ベッドに入ってからかれこれ1時間は経つのに瞼を閉じても意識ははっきりとしています。
「う~ん…」
何度も寝返りをうって、枕に顔をうずめてみたり、体勢を変えながら眠れないか試してみるもののやっぱり眠れません。
「どうしよう…」
どこか具合が悪いとかじゃなく、ただなんとなく眠れない。こういう時は温かい飲み物を飲んだり本を読んだりするといいと聞くけど、なんとなくそこまでする必要も感じない。
ぼーっと真っ暗な天井を見上げてしばし考えます。
「拓海くん起きてるかな……」
なんとなく、拓海くんの顔が浮かび上がりました。
「…………」おもむろに近くに置いてあったスマホを手に取ります。
ぽちぽちと画面を操作して電話帳の中から拓海くんの電話番号が載っているページまでたどり着きます。だけどそこで指は止まり、わたしはその先からはずっと画面と睨めっこ。
「こんな遅くにかけたら迷惑だよね……」
時刻は夜中。普通だったらもう眠っている時間だと思います。そこにいきなり電話を掛けたら相手は眠っていたところを起こされたと気分が悪くなるのは少し考えればわかることでした。
「……でも」
今のわたしはなぜかとても拓海くんの声が聴きたくて仕方がなかったのです。もし拓海くんの声を聴けたなら安心して眠ることができそうな気がしました。

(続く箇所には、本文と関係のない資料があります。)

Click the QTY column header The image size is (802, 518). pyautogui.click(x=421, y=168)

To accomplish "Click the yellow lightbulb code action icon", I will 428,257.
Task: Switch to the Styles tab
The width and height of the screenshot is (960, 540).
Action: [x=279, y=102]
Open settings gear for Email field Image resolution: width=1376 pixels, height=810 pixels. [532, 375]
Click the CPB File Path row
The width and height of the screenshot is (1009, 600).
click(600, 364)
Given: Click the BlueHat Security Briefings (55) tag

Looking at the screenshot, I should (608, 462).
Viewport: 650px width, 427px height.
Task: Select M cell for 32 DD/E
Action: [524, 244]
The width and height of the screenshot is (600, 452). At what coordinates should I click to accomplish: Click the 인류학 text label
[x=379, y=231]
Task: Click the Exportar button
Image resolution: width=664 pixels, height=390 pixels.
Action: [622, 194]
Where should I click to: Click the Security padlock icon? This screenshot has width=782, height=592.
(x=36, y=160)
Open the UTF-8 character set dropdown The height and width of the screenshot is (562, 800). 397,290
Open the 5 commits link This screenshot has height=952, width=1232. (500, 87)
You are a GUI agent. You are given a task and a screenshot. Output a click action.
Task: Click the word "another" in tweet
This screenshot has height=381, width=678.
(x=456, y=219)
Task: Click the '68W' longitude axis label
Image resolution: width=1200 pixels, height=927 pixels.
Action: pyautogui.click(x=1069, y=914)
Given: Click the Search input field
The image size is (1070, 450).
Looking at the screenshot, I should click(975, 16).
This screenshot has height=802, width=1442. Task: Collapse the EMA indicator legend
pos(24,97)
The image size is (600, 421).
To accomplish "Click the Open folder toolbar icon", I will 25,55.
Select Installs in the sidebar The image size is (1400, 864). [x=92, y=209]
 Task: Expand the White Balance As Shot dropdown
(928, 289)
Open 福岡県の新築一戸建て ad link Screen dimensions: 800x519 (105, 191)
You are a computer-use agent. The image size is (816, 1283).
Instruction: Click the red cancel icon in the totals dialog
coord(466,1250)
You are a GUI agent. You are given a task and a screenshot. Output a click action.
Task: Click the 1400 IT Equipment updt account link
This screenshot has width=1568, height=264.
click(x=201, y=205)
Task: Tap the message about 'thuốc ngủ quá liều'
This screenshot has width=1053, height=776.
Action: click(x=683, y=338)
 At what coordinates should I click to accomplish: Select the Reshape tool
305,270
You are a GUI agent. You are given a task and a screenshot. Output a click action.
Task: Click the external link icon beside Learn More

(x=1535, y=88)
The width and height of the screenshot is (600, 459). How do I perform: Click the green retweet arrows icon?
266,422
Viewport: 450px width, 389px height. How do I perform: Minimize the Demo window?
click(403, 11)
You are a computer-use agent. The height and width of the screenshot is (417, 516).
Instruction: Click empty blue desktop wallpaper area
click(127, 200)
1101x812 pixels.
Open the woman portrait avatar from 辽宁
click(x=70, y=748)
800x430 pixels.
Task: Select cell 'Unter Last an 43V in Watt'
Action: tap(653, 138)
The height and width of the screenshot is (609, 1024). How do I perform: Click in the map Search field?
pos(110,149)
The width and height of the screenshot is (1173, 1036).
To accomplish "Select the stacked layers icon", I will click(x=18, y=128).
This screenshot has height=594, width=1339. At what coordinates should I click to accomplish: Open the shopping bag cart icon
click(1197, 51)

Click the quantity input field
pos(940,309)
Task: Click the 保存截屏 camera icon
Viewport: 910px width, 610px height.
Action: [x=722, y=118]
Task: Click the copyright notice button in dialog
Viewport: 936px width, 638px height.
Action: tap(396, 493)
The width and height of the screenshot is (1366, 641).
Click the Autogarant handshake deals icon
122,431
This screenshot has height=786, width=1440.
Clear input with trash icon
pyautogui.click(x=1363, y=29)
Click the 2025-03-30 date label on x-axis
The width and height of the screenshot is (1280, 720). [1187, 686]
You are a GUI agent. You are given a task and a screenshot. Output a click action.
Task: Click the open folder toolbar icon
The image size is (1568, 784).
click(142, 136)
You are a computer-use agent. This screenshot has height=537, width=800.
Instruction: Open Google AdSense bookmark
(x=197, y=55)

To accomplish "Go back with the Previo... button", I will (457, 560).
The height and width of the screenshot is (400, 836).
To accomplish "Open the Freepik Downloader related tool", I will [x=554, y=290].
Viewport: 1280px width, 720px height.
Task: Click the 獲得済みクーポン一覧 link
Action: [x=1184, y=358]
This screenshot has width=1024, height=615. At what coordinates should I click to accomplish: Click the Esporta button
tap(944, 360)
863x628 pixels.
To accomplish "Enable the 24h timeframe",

「う~ん……」だからと言って電話をするまでの勇気はなくて、持ち上げたスマホを見つめながら唸ります。
どうしよう。やめようかな。やめたほうがいいよね。でもやっぱり……。
考えてるうちに意識を手元から少しだけ離してしまったせいか、手にしていたスマホを落としてしまいそうになります。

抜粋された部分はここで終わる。